The material is described in a paper just lately revealed on-line by the scientific journal Materials Horizons. The lead authors are Martin Thuo and Michael Bartlett, Iowa State assistant professors of supplies science and engineering. First authors are Boyce Chang and Ravi Tutika, Iowa State doctoral college students in supplies science and engineering. Chang can also be a pupil affiliate of the U.S. Department of Energy’s Ames Laboratory.
Iowa State startup funds for Thuo and Bartlett supported improvement of the brand new material. Thuo’s Black & Veatch school fellowship additionally helped assist the mission.

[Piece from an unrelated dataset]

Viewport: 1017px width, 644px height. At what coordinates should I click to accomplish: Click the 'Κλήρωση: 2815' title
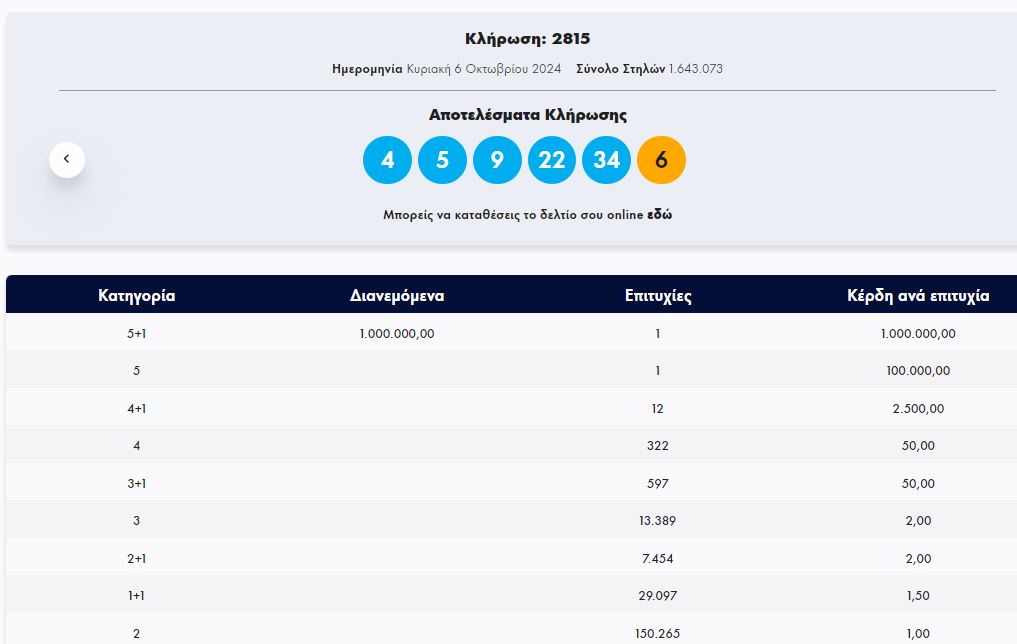pyautogui.click(x=528, y=39)
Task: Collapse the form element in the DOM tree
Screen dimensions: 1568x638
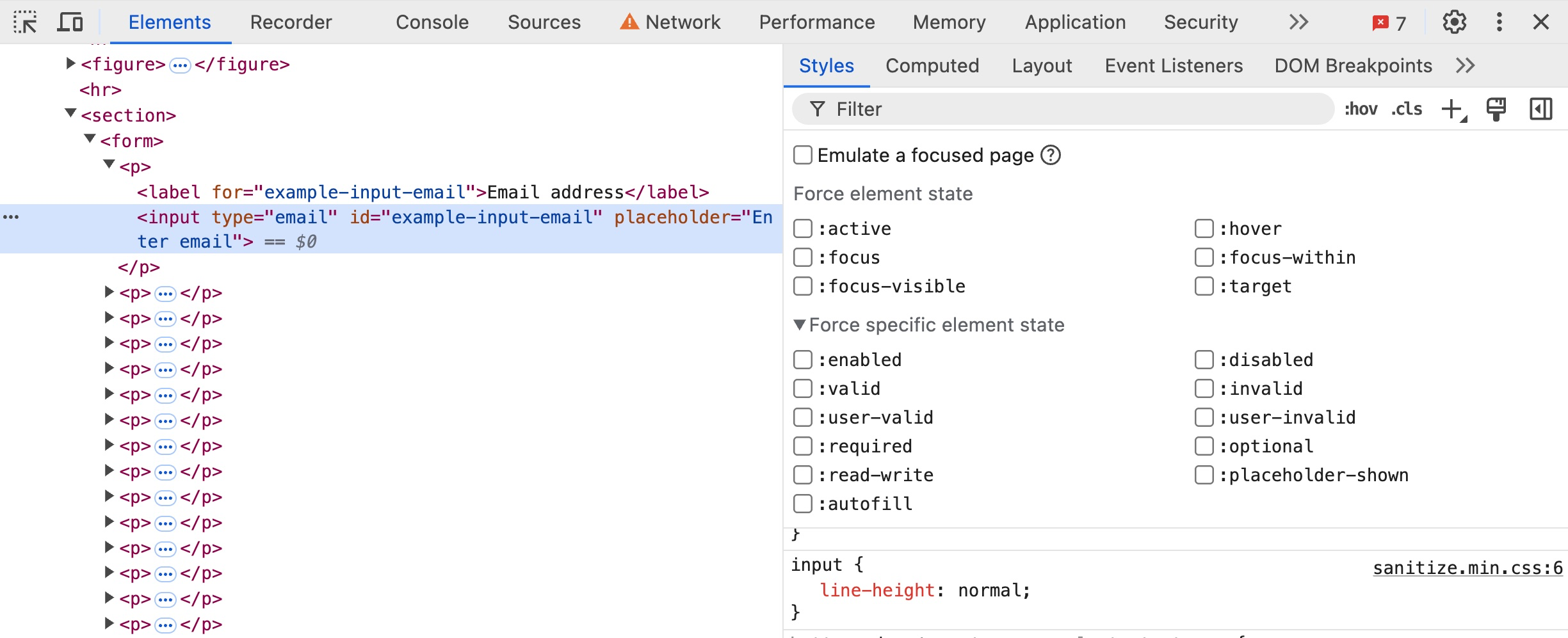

Development of the material mixed Thuo’s experience in micro-sized, liquid-metal particles with Bartlett’s experience in smooth supplies similar to rubbers, plastics and gels.
It’s a strong mixture.
The researchers discovered a easy, low-cost technique to produce particles of undercooled steel — that’s steel that stays liquid even under its melting temperature. The tiny particles (they’re simply 1 to 20 millionths of a meter throughout) are created by exposing droplets of melted steel to oxygen, creating an oxidation layer that coats the droplets and stops the liquid steel from turning stable. They additionally discovered methods to combine the liquid-metal particles with a rubbery elastomer material with out breaking the particles.
When this hybrid material is topic to mechanical stresses — pushing, twisting, bending, squeezing — the liquid-metal particles break open. The liquid steel flows out of the oxide shell, fuses collectively and solidifies.
“You can squeeze these particles just like a balloon,” Thuo mentioned. “When they pop, that’s what makes the metal flow and solidify.”
The consequence, Bartlett mentioned, is a “metal mesh that forms inside the material.”
Thuo and Bartlett mentioned the popping level will be tuned to make the liquid steel stream after various quantities of mechanical stress. Tuning might contain altering the steel used, altering the particle sizes or altering the smooth material.
In this case, the liquid-metal particles comprise Field’s steel, an alloy of bismuth, indium and tin. But Thuo mentioned different metals will work, too.
“The idea is that no matter what metal you can get to undercool, you’ll get the same behavior,” he mentioned.
The engineers say the brand new material might be utilized in medication to assist delicate tissues or in trade to guard worthwhile sensors. There may be makes use of in smooth and bio-inspired robotics or reconfigurable and wearable electronics. The Iowa State University Research Foundation is working to patent the material and it’s accessible for licensing.
“A device with this material can flex up to a certain amount of load,” Bartlett mentioned. “But if you continue stressing it, the elastomer will stiffen and stop or slow down these forces.”
And that, the engineers say, is how they’re placing some muscle of their new smart material.